The fallback chain matters. Can't search the web? Try the cache. Can't query the database? Try an approximate version. Can't call the API? Use a cached response. And if everything fails, tell the agent to work with what it has. This connects directly to incident response playbooks.

Strategy 5: Task Decomposition

When a complex task fails, break it into simpler subtasks.

class DecompositionRetry {
  async retry(error: Error, context: AgentContext): Promise<AgentResult> {
    const subtasks = await context.agent.decompose(context.task, {
      hint: `The full task failed with: ${error.message}. ` +
            `Break it into smaller, independent steps.`,
    });

    const results: AgentResult[] = [];
    for (const subtask of subtasks) {
      const result = await context.agent.run({
        ...context,
        task: subtask,
        maxRetries: 2,
      });
      results.push(result);
    }

    // Combine subtask results
    return await context.agent.synthesize(results, context.task);
  }
}

This is the most expensive retry strategy but also the most effective for complex failures.
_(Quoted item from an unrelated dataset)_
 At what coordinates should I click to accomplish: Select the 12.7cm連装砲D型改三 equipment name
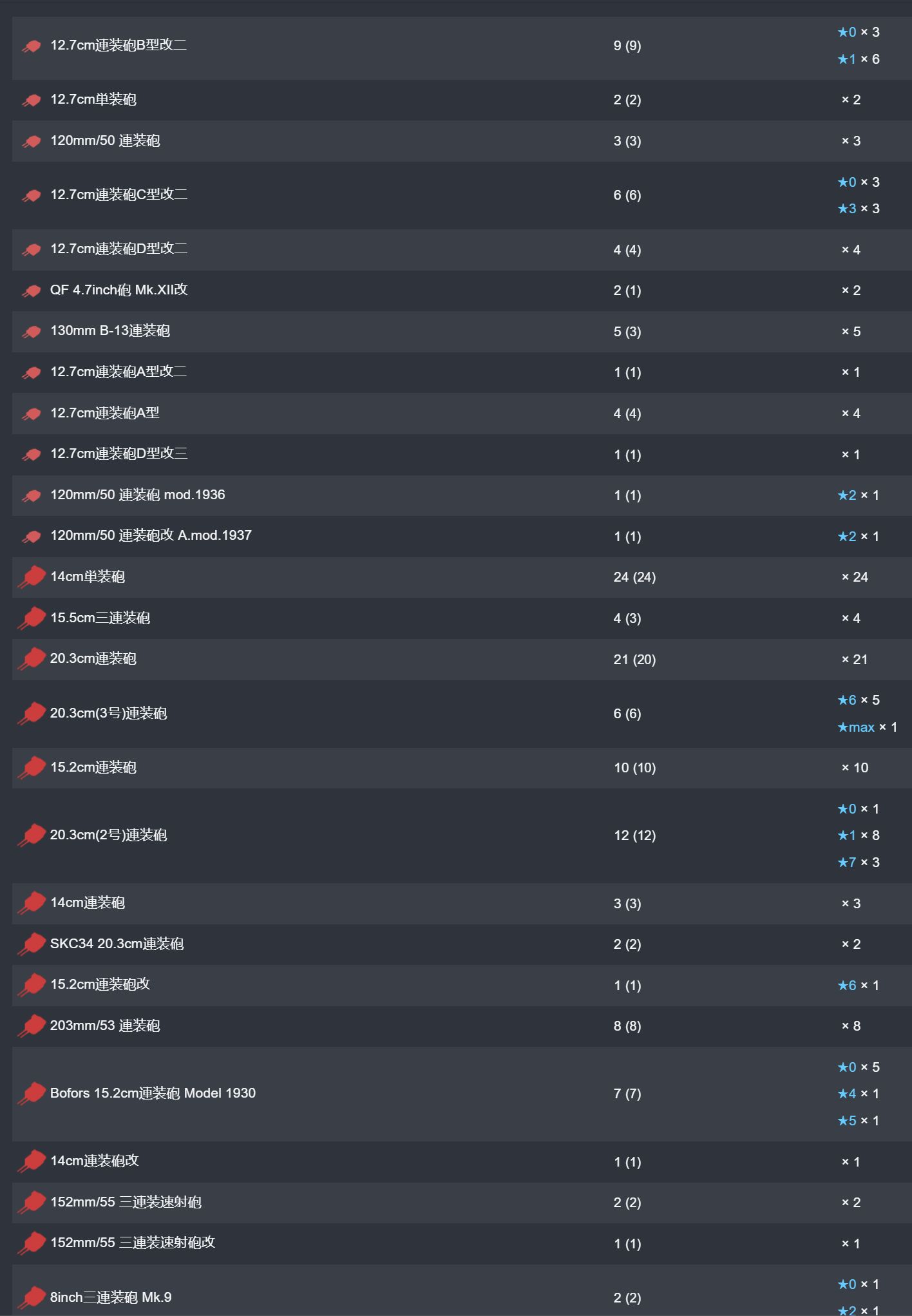(x=119, y=453)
The task that was too hard as one piece becomes manageable as three pieces.

Composing Strategies

The real power is in composing these strategies into a retry pipeline.
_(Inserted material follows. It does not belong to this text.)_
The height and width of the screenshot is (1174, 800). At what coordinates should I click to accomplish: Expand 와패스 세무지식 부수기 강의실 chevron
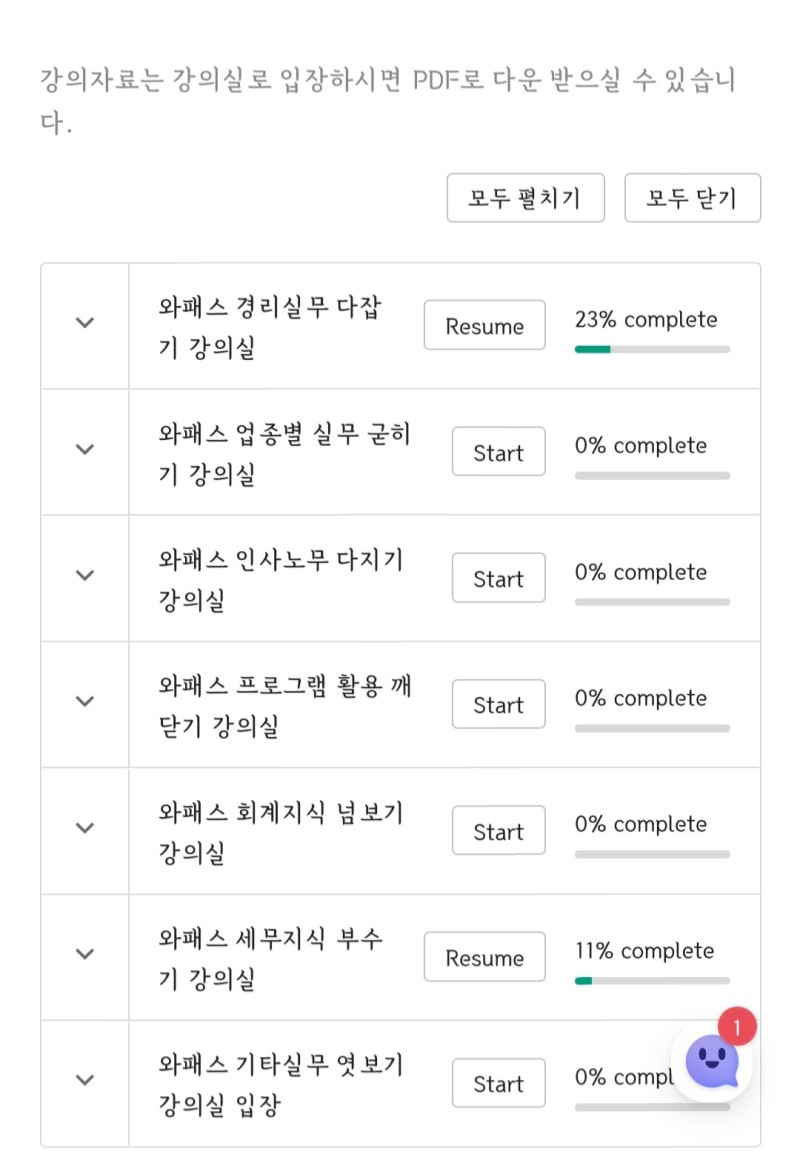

class AgentRetryPipeline {
  async execute(context: AgentContext): Promise<AgentResult> {
    try {
      return await context.agent.run(context);
    } catch (error) {
      const failureType = classifyFailure(error, context);

      switch (failureType) {
        case "transient":
          return exponentialBackoff(context, maxRetries: 3);
        case "context":
          return new ContextReductionRetry().retry(error, context);
        case "format":
          return new PromptMutationRetry().retry(error, context);
        case "reasoning":
          // Try prompt mutation first, then model escalation
          try {
            return await new PromptMutationRetry().retry(error, context);
          } catch {
            return await new ModelEscalationRetry().retry(error, context);
          }
        case "dependency":
          return new ToolSubstitutionRetry().retry(
            error.toolName, error, context
          );
        case "terminal":
          throw error; // Don't retry, fail gracefully
      }
    }
  }
}

Each failure type gets the appropriate strategy. Transient failures get backoff. Context failures get reduction. Reasoning failures get prompt mutation followed by model escalation. Terminal failures get a graceful exit.

The Budget Check

Every retry costs money. Every retry adds latency. Your retry pipeline needs a budget.
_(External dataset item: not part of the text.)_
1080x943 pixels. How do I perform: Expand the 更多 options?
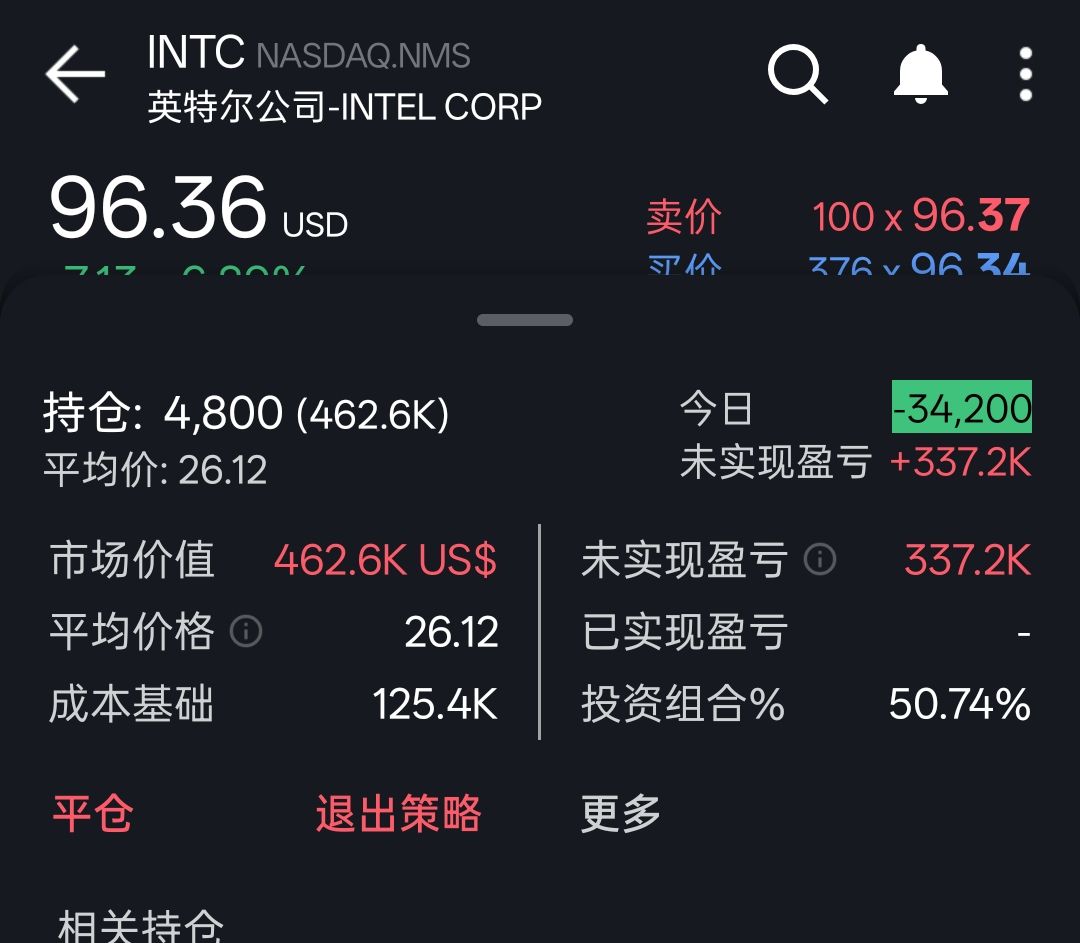(x=621, y=814)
async execute(context: AgentContext): Promise<AgentResult> {
  const budget = context.retryBudget || {
    maxRetries: 5,
    maxAdditionalCost: context.originalEstimatedCost * 2,
    maxAdditionalTime: context.timeout * 0.5,
  };

  // ... retry logic with budget checks ...

  if (totalRetryCost > budget.maxAdditionalCost) {
    throw new BudgetExceededError(
      `Retries exceeded cost budget: ${totalRetryCost}c > ${budget.maxAdditionalCost}c`
    );
  }
}

A good rule of thumb: your retry budget should be at most 2x the original task cost. If retries would cost more than that, the task needs human intervention, not more machine time.

What Exponential Backoff Gets Wrong

Backoff assumes the problem is temporary and will resolve itself with time. For LLM calls, the problem is almost never time-based. It's input-based. The same prompt will produce the same failure whether you wait 1 second or 100.

Smart retries change the input. They reduce context, mutate prompts, escalate models, substitute tools, or decompose tasks. The delay between retries is almost irrelevant compared to the strategy change.

Stop retrying the same thing harder. Start retrying smarter.